Collected data entries:
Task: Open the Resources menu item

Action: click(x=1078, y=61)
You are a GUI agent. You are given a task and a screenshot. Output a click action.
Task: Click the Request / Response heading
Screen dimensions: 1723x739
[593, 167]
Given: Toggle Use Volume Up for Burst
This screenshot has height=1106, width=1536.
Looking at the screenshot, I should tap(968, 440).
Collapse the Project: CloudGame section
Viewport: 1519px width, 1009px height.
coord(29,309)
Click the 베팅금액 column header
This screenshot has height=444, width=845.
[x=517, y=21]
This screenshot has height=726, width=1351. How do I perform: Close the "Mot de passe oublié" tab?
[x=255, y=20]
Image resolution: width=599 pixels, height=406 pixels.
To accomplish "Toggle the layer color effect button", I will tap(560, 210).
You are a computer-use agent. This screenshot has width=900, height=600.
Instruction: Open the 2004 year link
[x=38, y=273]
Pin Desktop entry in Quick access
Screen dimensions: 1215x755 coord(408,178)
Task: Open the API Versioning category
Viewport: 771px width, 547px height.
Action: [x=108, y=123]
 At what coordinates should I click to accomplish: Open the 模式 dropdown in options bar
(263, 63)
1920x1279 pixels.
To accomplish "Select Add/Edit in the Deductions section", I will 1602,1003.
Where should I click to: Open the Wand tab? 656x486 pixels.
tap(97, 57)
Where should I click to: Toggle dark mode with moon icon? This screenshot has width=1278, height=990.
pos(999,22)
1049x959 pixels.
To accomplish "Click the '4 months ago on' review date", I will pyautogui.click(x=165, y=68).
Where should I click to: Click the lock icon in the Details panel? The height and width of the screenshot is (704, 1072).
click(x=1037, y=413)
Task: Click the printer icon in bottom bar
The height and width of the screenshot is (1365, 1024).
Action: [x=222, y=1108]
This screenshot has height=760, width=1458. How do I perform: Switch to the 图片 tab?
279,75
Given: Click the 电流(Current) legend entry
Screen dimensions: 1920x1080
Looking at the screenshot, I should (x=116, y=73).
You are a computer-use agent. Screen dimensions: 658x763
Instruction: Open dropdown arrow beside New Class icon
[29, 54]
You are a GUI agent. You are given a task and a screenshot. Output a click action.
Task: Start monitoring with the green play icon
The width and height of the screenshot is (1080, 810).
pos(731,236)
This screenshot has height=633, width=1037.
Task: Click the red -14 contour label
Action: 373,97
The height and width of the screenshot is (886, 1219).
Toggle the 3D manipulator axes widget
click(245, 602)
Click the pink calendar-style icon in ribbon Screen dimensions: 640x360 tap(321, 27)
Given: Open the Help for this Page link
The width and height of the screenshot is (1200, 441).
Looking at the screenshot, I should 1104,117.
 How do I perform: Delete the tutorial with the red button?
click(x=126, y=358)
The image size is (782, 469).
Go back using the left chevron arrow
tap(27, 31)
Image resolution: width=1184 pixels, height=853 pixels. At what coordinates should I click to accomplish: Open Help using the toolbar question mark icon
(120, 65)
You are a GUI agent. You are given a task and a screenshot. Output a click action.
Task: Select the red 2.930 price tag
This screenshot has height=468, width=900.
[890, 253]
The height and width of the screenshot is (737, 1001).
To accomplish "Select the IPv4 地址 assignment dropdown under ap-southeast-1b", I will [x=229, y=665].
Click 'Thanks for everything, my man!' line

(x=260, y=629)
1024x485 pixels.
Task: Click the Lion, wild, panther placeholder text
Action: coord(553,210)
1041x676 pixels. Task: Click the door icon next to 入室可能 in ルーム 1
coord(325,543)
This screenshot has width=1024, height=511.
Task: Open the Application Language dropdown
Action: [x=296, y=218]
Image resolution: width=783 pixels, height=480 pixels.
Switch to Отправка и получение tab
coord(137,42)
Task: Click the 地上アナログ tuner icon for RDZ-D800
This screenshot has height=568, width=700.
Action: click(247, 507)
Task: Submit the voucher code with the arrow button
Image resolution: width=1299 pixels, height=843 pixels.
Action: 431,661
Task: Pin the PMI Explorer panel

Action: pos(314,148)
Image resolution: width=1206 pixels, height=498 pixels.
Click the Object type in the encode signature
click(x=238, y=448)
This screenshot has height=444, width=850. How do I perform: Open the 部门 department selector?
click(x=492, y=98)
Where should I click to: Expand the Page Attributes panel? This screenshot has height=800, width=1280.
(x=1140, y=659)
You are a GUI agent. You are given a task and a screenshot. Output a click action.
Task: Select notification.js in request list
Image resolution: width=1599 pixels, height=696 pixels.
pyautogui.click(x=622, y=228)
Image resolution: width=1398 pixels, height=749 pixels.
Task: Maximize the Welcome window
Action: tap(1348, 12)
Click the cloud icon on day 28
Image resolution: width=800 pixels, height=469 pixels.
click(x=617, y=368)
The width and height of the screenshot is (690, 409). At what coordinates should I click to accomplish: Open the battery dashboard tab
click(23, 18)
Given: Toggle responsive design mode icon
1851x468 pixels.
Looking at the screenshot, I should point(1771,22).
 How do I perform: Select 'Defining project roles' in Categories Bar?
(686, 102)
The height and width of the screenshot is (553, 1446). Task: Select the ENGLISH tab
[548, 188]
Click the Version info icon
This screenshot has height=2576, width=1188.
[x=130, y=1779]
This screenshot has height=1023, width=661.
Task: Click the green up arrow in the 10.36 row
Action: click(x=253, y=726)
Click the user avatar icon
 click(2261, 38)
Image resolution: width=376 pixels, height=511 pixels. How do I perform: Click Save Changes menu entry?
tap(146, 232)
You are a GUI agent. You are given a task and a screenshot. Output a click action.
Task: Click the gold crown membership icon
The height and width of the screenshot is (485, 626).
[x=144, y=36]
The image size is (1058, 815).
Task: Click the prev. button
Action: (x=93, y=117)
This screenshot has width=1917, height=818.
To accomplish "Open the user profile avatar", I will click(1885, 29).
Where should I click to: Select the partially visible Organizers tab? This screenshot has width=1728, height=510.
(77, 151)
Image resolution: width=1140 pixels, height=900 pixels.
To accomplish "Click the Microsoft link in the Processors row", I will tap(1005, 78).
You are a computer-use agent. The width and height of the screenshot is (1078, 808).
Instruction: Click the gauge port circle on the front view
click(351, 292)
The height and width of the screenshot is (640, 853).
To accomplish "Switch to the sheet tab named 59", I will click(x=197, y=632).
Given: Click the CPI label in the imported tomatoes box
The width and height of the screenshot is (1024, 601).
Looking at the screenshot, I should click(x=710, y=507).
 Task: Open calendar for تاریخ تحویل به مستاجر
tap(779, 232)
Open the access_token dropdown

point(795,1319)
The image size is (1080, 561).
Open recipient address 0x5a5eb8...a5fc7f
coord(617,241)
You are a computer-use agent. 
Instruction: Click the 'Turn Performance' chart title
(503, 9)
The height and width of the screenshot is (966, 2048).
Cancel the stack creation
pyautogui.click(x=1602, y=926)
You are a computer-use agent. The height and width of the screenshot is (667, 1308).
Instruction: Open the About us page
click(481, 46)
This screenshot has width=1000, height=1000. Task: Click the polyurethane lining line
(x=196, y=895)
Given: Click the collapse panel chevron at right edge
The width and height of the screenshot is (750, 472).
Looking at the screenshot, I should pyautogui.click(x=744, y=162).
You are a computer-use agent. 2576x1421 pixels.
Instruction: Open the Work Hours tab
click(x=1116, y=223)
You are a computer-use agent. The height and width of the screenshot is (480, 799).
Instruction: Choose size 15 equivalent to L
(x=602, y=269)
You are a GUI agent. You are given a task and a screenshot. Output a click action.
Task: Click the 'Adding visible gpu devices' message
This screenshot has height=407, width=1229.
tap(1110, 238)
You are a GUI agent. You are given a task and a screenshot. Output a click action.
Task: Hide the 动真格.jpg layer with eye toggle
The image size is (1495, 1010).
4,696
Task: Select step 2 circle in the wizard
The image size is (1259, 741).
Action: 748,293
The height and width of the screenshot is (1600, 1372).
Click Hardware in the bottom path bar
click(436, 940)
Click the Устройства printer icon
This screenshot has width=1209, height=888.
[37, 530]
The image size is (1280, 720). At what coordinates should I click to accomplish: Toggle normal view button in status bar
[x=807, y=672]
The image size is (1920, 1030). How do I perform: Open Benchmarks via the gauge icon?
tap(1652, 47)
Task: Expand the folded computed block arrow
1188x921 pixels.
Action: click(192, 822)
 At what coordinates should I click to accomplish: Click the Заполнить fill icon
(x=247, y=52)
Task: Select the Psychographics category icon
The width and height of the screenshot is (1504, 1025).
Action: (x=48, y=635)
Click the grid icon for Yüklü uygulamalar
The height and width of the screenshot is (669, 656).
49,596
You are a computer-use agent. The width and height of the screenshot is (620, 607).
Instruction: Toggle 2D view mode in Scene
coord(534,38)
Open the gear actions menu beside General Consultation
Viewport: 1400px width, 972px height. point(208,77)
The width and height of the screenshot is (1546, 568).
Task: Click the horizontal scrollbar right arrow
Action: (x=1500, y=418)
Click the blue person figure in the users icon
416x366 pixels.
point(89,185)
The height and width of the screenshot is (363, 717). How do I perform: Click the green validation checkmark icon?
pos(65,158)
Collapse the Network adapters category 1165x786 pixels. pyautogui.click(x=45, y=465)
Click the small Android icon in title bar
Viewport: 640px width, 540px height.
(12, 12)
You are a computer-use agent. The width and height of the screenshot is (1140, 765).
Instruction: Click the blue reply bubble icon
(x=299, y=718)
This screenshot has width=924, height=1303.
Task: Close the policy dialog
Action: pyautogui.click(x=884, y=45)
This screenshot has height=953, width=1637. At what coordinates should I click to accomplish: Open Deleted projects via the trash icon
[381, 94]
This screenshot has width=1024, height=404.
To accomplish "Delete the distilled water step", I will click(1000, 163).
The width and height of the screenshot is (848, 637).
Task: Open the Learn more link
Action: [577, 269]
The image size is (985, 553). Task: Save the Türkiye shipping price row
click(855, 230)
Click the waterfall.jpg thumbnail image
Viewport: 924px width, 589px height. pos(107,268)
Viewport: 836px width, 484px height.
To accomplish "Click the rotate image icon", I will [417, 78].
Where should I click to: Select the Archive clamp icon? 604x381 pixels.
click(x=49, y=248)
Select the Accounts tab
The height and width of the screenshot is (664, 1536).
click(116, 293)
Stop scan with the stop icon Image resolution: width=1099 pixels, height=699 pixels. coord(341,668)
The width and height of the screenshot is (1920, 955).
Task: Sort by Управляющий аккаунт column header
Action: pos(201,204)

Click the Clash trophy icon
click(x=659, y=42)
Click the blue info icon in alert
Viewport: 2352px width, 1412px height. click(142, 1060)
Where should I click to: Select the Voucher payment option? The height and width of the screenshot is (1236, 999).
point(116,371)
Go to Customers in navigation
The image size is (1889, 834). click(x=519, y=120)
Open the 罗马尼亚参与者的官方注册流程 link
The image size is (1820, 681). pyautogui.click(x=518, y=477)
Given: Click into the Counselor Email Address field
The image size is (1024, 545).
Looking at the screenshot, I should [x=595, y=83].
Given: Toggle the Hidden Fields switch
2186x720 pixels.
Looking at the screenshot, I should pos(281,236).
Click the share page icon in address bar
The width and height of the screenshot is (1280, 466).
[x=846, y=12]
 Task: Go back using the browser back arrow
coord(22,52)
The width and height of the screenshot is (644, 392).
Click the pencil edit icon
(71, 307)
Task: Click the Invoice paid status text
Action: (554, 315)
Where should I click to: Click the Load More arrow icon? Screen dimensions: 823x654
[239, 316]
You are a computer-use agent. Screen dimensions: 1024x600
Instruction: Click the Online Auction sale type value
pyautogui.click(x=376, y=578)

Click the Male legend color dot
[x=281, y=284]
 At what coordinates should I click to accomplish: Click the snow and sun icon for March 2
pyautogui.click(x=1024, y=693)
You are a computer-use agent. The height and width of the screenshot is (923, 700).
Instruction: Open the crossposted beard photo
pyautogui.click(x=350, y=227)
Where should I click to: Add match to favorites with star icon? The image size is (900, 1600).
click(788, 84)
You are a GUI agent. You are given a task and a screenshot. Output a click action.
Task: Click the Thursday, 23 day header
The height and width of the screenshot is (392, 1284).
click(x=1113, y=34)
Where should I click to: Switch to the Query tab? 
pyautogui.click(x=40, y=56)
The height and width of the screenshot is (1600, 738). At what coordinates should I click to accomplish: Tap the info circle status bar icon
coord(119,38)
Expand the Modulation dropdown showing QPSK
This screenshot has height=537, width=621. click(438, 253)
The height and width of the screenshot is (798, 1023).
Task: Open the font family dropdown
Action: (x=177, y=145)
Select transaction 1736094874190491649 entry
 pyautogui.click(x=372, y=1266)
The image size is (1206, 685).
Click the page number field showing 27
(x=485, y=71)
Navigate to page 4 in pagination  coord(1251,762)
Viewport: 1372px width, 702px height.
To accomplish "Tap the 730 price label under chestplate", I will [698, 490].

= Action item =
Reproduce exactly, please, only the lines from the start of the data above to the line that contains "Given: Click the 电流(Current) legend entry", with both ends kept.

= Output for this exercise =
Task: Open the Resources menu item

Action: click(x=1078, y=61)
You are a GUI agent. You are given a task and a screenshot. Output a click action.
Task: Click the Request / Response heading
Screen dimensions: 1723x739
[593, 167]
Given: Toggle Use Volume Up for Burst
This screenshot has height=1106, width=1536.
Looking at the screenshot, I should tap(968, 440).
Collapse the Project: CloudGame section
Viewport: 1519px width, 1009px height.
coord(29,309)
Click the 베팅금액 column header
This screenshot has height=444, width=845.
[x=517, y=21]
This screenshot has height=726, width=1351. How do I perform: Close the "Mot de passe oublié" tab?
[x=255, y=20]
Image resolution: width=599 pixels, height=406 pixels.
To accomplish "Toggle the layer color effect button", I will tap(560, 210).
You are a computer-use agent. This screenshot has width=900, height=600.
Instruction: Open the 2004 year link
[x=38, y=273]
Pin Desktop entry in Quick access
Screen dimensions: 1215x755 coord(408,178)
Task: Open the API Versioning category
Viewport: 771px width, 547px height.
Action: [x=108, y=123]
 At what coordinates should I click to accomplish: Open the 模式 dropdown in options bar
(263, 63)
1920x1279 pixels.
To accomplish "Select Add/Edit in the Deductions section", I will 1602,1003.
Where should I click to: Open the Wand tab? 656x486 pixels.
tap(97, 57)
Where should I click to: Toggle dark mode with moon icon? This screenshot has width=1278, height=990.
pos(999,22)
1049x959 pixels.
To accomplish "Click the '4 months ago on' review date", I will pyautogui.click(x=165, y=68).
Where should I click to: Click the lock icon in the Details panel? The height and width of the screenshot is (704, 1072).
click(x=1037, y=413)
Task: Click the printer icon in bottom bar
The height and width of the screenshot is (1365, 1024).
Action: [x=222, y=1108]
This screenshot has height=760, width=1458. How do I perform: Switch to the 图片 tab?
279,75
Given: Click the 电流(Current) legend entry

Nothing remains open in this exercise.